The New Britain Herald staff numbers in the single digits — but no one can recall ever meeting or talking to Clarkin.

Michael Schroeder, the publisher of the New Britain Herald, said that he has “no comment on our newsgathering, story selection or writers” and “declined to provide information about Clarkin.”

Schroeder does have an unusual connection to Clarkin, however. Schroeder’s middle name is Edward and his mother’s maiden name is Clarkin.

What else should I know about Michael Schroder?

Michael Schroder is the manager for News + Media Capital Group LLC, a company created by conservative billionaire Sheldon Adelson to purchase the Las Vegas Review-Journal earlier this month.

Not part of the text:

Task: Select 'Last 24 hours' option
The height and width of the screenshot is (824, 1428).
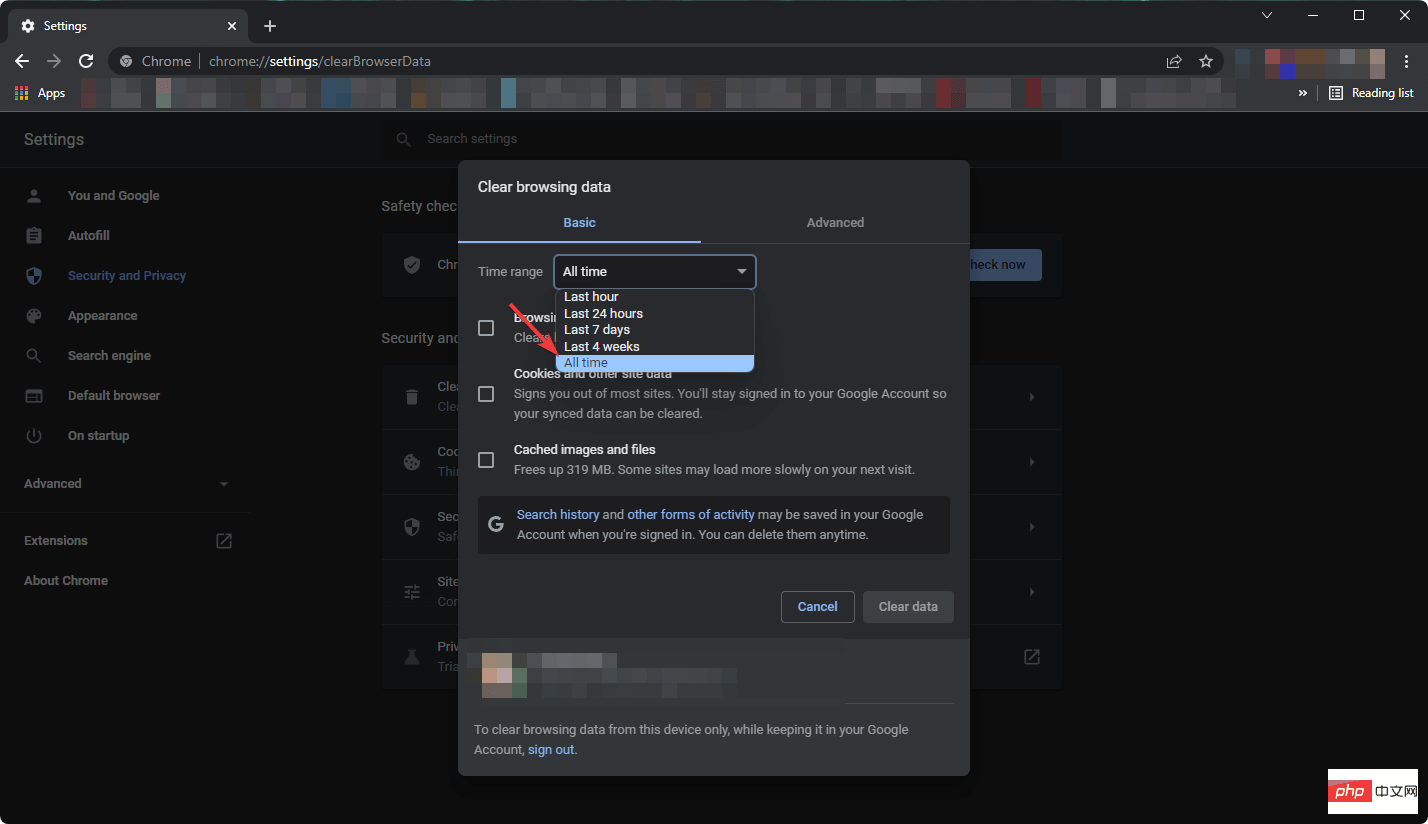Action: pos(603,313)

In other words, he is now the boss of the Las Vegas Review-Journal, answering to Adelson.

While Adelson was pursuing the purchase of the Review-Journal, three Review-Journal reporters were abruptly told to “[d]rop everything and spend two weeks monitoring all activity of three Clark County judges.” The assignment came directly from GateHouse Media, the former owner of the Review-Journal. (GateHouse continues to manage day-to-day operations at the Review-Journal under an agreement with Adelson.)

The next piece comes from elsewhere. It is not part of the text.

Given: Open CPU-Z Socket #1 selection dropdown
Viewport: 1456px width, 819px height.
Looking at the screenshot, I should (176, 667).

One of the judges under scrutiny: Elizabeth Gonzalez, the target of Edward Clarkin’s article in the New Britain Herald.

Review-Journal reporters wrote 15,000 words about the judges assigned to them by GateHouse, including Gonzalez, but none of their work ever appeared in the paper.

Information about Elizabeth Gonzalez did subsequently appear under Edward Clarkin’s name in the New Britain Herald.

After publishing the story about the Review-Journal’s unusual assignment about Judge Gonzalez, the editor of the paper, Mike Hengel, was replaced.

Judge Gonzalez is overseeing a case against Adelson and his gambling company by a former attorney who alleges “he was fired for trying to break the company’s links to Chinese organized crime triads.” The employee also claims “Adelson turned a blind eye to prostitution and other illegal activities in his resorts there.”

Adelson has clashed with Gonzalez as the case has progressed. At one point, Adelson refused to answer a routine question and Gonzales told him, “Sir, you don’t get to argue with me. You understand that?”

Gonzalez has fined Adelson’s companies hundreds of thousands of dollars for withholding documents. Adelson offered financial support to candidates willing to run against Gonzalez and unseat her, according to the Review Journal.

If Edward Clarkin is really Michael Schroder, he is symbolic of an effort of a billionaire, Sheldon Adelson, to seize control of the largest paper in a major state and use it as a vehicle to advance his political agenda by any means necessary.

Nevada is a swing-state and Adelson is among the very largest donors to the Republican Party.

Now the New Britain Herald is far from being the largest newspaper in Connecticut, they’re not even bigger than the place I worked, but they are a Daily. The largest by far would be the Hartford Courant (oldest continuously published newspaper in the nation) with the New Haven Register a distant second. They aren’t even in the top ten.

But this isn’t really a story about Connecticut, is it?